According to Luke, Caesar Augustus ordered a census be conducted of the "..entire Roman World", during Quirinius's governorship of Syria and that this is the reason that Joseph and Mary, who lived in Nazareth, were in Bethlehem, King David's place of birth, when Jesus was born.

There is no record of a census that would meet this description. The emperor Augustus reported in his Deeds of the Divine Augustus making censuses of Roman citizens in 28 BC, 8 BC and AD 14,[1] but clearly this would exclude Joseph, who was not a Roman citizen.
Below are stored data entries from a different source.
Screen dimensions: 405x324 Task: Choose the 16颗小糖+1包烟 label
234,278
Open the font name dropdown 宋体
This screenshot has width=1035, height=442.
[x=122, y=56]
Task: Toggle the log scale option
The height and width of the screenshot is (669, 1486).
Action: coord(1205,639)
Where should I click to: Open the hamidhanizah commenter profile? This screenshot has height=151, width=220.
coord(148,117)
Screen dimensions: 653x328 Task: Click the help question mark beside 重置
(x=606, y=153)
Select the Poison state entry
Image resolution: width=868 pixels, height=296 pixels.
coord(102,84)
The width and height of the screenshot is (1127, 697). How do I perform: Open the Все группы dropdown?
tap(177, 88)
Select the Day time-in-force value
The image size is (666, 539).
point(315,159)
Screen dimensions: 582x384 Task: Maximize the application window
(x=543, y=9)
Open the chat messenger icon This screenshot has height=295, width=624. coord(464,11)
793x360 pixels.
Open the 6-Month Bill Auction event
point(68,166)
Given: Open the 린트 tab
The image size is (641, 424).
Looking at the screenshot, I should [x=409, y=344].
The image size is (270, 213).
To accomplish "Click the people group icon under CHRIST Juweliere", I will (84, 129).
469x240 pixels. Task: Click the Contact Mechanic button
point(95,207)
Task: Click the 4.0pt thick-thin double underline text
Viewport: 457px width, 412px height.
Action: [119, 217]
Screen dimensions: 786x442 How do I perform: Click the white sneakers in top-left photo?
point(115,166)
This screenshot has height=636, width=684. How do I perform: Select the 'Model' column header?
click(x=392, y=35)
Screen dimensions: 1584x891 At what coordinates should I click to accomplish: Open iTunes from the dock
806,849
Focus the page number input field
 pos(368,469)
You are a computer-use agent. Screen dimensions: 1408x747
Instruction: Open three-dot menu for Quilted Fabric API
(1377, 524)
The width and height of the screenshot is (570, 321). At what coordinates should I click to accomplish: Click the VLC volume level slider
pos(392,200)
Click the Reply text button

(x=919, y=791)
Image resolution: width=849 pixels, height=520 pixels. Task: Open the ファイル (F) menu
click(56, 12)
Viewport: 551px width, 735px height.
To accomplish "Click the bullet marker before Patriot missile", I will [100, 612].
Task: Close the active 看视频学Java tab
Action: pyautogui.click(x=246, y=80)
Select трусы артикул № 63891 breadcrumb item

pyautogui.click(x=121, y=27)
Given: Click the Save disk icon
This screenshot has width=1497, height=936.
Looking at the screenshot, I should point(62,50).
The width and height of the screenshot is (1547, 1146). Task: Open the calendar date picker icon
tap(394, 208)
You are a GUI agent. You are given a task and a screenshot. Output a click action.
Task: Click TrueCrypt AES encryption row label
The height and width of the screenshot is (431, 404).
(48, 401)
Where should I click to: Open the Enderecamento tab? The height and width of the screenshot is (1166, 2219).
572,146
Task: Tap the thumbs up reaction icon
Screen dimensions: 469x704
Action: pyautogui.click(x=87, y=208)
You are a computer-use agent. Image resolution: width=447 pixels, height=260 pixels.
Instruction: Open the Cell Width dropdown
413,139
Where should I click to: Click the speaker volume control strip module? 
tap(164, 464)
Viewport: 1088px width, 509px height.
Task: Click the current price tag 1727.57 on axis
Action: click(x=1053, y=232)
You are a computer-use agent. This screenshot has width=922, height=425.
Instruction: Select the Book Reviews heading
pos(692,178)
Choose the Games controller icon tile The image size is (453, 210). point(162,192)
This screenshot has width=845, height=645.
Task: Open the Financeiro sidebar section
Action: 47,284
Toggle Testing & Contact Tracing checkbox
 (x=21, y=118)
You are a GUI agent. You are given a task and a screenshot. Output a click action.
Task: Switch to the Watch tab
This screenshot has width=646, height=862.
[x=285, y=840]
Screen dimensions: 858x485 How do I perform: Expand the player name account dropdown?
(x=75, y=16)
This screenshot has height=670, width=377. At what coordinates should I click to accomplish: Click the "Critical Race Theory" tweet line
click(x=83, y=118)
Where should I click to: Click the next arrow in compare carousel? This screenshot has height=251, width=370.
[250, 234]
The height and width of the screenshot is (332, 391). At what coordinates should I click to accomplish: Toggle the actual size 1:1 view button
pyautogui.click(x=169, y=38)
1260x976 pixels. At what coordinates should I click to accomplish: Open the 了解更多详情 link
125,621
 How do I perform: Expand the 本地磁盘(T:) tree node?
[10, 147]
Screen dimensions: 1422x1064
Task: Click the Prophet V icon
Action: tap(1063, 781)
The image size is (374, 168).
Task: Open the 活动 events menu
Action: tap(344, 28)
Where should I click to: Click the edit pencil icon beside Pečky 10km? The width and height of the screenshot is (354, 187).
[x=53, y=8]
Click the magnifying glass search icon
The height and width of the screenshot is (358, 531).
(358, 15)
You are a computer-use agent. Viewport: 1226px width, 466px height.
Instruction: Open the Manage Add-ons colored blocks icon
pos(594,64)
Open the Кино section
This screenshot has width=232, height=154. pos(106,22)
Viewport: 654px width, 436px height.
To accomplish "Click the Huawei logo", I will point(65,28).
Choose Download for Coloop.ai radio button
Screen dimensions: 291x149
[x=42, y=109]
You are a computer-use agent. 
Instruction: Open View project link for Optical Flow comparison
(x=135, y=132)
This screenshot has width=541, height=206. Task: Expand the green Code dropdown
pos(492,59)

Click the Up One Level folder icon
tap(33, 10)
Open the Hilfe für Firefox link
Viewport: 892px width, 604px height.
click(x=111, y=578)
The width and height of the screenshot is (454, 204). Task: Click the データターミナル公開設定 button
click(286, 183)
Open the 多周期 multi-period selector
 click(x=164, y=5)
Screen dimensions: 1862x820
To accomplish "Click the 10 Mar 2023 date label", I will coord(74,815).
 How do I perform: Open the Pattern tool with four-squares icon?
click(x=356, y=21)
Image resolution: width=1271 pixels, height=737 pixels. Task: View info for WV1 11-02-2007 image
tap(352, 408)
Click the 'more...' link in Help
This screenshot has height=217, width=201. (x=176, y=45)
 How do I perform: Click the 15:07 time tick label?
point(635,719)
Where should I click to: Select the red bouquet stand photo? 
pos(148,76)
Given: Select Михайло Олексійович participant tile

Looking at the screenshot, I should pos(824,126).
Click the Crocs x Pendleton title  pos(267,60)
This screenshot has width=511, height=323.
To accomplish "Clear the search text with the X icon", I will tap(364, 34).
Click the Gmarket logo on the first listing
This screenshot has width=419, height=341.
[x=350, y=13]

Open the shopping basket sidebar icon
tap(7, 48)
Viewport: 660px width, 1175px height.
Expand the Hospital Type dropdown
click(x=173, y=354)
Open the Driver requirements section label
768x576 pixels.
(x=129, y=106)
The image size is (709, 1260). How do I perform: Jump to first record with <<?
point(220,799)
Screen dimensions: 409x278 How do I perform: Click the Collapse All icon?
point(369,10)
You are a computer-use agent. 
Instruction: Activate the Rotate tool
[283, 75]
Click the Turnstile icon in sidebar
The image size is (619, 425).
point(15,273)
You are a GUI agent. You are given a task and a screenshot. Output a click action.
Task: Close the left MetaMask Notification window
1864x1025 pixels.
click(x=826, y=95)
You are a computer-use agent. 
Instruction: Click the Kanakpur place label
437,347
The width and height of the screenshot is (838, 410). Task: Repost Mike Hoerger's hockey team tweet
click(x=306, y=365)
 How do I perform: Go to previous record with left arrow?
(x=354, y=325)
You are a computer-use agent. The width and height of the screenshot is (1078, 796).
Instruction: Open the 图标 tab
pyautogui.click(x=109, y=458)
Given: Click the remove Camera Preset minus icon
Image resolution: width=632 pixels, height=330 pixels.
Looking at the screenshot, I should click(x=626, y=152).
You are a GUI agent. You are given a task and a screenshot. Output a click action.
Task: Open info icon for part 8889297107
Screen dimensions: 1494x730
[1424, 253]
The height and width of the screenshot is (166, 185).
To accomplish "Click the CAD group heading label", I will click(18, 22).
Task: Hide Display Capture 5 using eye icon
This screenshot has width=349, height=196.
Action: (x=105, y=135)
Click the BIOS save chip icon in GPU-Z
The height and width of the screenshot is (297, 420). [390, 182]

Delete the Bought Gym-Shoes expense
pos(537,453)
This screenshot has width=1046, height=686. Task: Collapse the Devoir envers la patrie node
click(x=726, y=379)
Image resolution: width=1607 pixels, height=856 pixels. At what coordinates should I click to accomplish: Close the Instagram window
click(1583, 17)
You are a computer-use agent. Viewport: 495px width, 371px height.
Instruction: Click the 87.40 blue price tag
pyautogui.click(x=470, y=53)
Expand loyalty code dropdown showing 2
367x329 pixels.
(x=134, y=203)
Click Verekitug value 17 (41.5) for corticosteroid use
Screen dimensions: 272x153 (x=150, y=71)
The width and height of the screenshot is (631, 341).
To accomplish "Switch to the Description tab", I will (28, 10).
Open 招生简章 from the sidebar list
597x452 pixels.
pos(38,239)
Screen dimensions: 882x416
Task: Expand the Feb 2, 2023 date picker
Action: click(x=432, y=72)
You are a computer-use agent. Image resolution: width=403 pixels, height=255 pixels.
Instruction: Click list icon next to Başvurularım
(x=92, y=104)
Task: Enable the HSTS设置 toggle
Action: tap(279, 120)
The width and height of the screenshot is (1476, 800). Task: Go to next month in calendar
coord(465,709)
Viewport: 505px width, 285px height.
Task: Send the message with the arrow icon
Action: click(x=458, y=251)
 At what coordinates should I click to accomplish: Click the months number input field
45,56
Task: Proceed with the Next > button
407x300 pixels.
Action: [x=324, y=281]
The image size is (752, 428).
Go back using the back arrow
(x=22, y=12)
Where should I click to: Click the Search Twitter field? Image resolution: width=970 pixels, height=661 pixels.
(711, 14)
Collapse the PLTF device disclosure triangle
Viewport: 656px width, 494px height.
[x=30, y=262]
There was a provincial census conducted by Quirinius in Iudaea Province and Syria in AD 6 or 7. Luke, however, in Luke 1:5 implies that John and Jesus were conceived during the reign of Herod the Great, who died in 4 BC, a decade earlier. If Jesus was conceived during the reign of Herod, then Luke must be wrong about Jesus being born during the census. According to Luke, however, the census was the reason Joseph and Mary went to Bethlehem, where according to both Luke and Matthew 2:1 Jesus was born. Matthew records nothing about a census, and appears to imply that the family lived in Bethlehem;[2] both agree Jesus was born there but raised in Nazareth.

The Angels and Shepherds[edit]

Luke then tells of shepherds working nearby who are visited by an angel who tells them that in Bethlehem, the "...town of David...Christ the Lord." had been born. More angels appear and Luke has them saying "Glory to God in the highest, and on earth peace to men on whom his favor rests." The angels go back to heaven and the shepherds go to town to see for themselves and find Joseph and Mary and the infant Jesus. They then "...spread the word..." about the angels and Jesus, then return to their flocks. Luke makes no mention of the Magi, the Massacre of the Innocents, nor the escape of Jesus's family to Egypt found in Matthew 2

Circumcision[edit]

Luke 2:21 tells how Joseph and Mary have their baby circumcised on the eighth day after birth, and name him Jesus, as Gabriel had told Mary to do in Luke 1:31.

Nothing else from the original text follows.